Bernard Nusbaum was born in Paris on June 4, 1938, to parents who had recently emigrated from Poland. His father Matys worked in the leather and hosiery industries. During the “green ticket roundup”, Matys was arrested and taken to the internment camp in Pithiviers, where his wife and child were able to visit him until he was deported to Auschwitz-Birkenau, on June 25, 1942.
Three weeks later, Bernard and his mother Ida were woken up by policemen who ordered them to pack their belongings and took them to the Vélodrome d’Hiver. The horror of the stadium, where some 8,000 people were crammed together for several days, would haunt Bernard to this day. Aware of the danger, Ida decided to escape at all costs. She took advantage of a change of guards to sneak out of the stadium and find refuge in a nearby café. Luckily, Ida and Bernard came across police officers who were part of the French Resistance and offered to help. The officers tore off their yellow stars and escorted them to the metro station.
From then on Bernard lived as a “hidden child” – first in rural Creuse, in central France, and then back in the Paris region, hiding in the suburbs of Saint-Germain-en-Laye and Montfermeil, until the war ended.
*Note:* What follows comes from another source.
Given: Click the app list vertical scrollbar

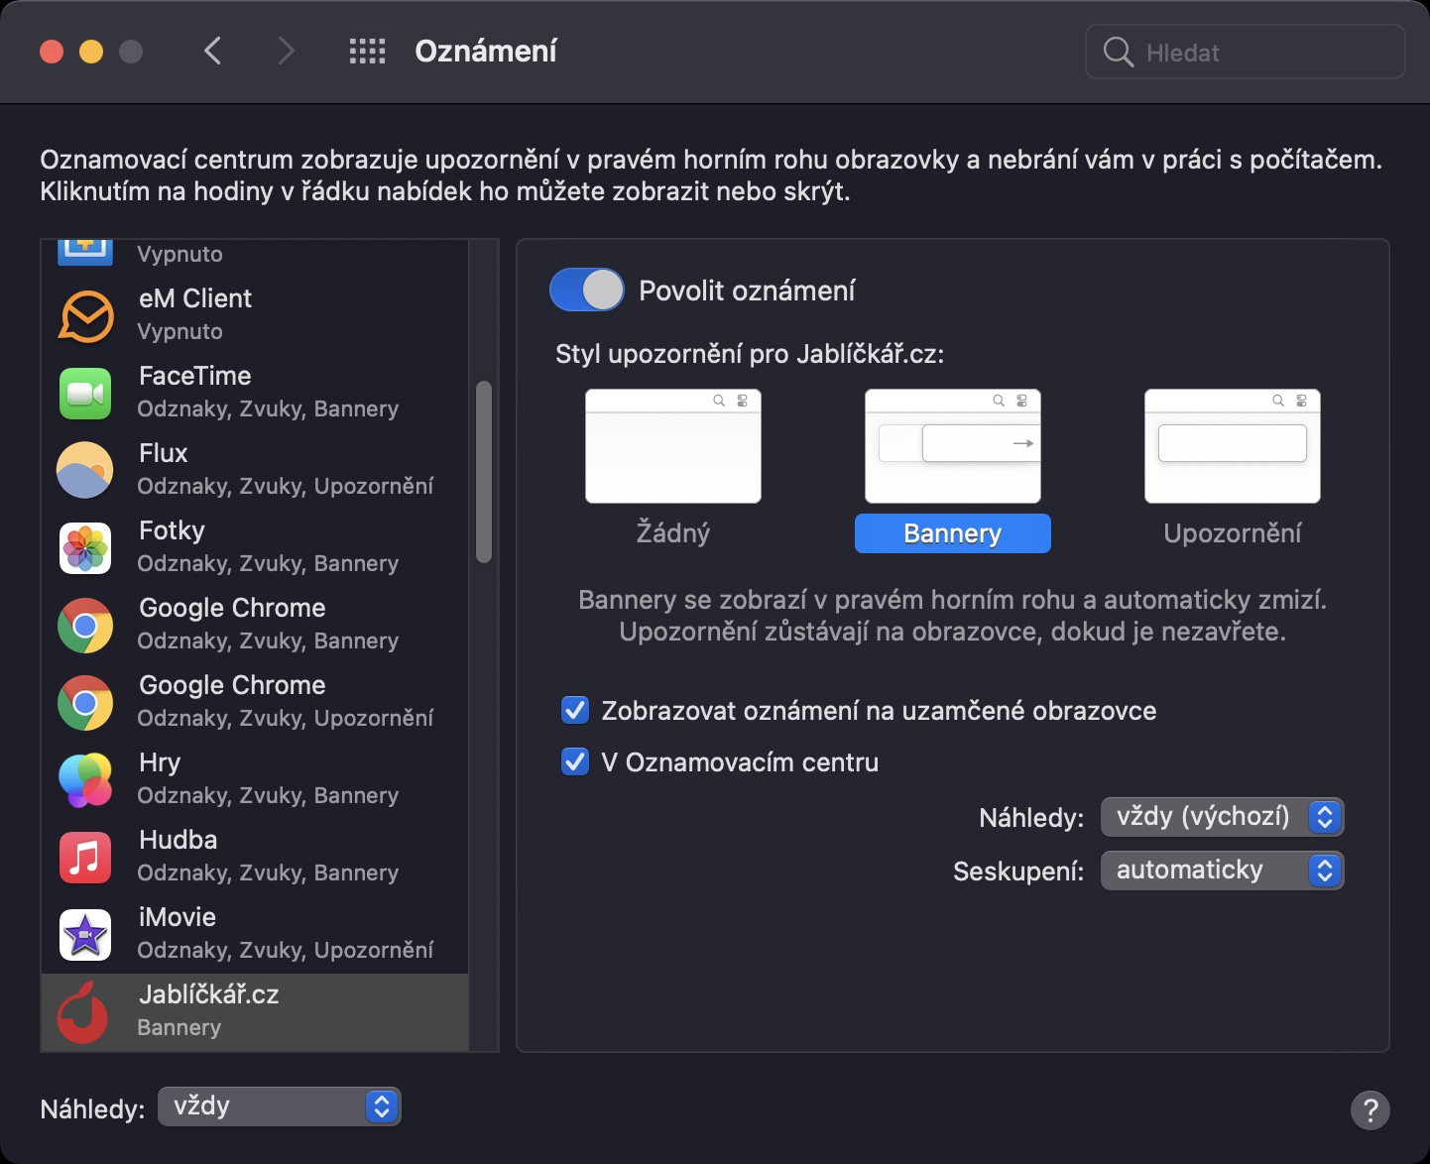Looking at the screenshot, I should pos(484,472).
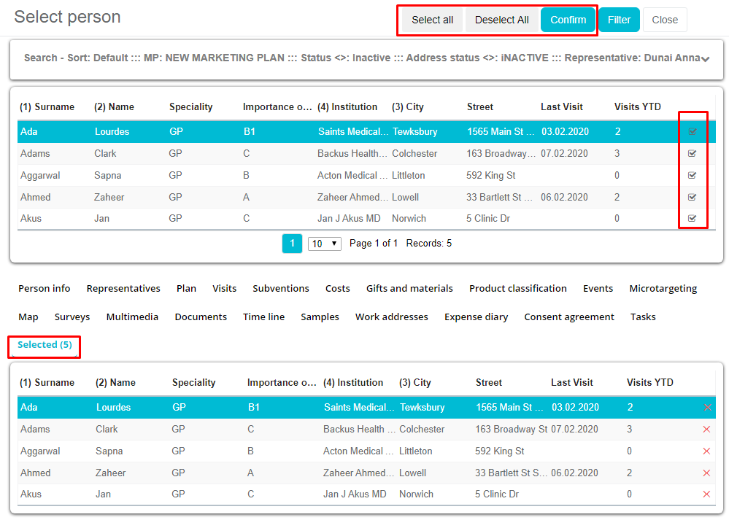Open the Filter options
The height and width of the screenshot is (520, 729).
(619, 20)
He was finally reunited with his mother after the Liberation. They waited for many months for Matys to return, but he never made it back from Auschwitz-Birkenau. Bernard later worked in the clothing industry, following in his father’s footsteps, before starting a career in politics. He is now the honorary deputy mayor of Yerres, south of Paris.
“This picture frame holds the few photographs I have. Bottom left, there’s my mother with a yellow star, by my side. There’s also a picture of my father, who was murdered in a gas chamber, with my mother. I was only 4 at the time, but I can easily recognise him. There’s also a photo of me with my little cousins Suzanne and Paulette, who never came back from deportation. It’s all I have of them. They’ll never come back again.”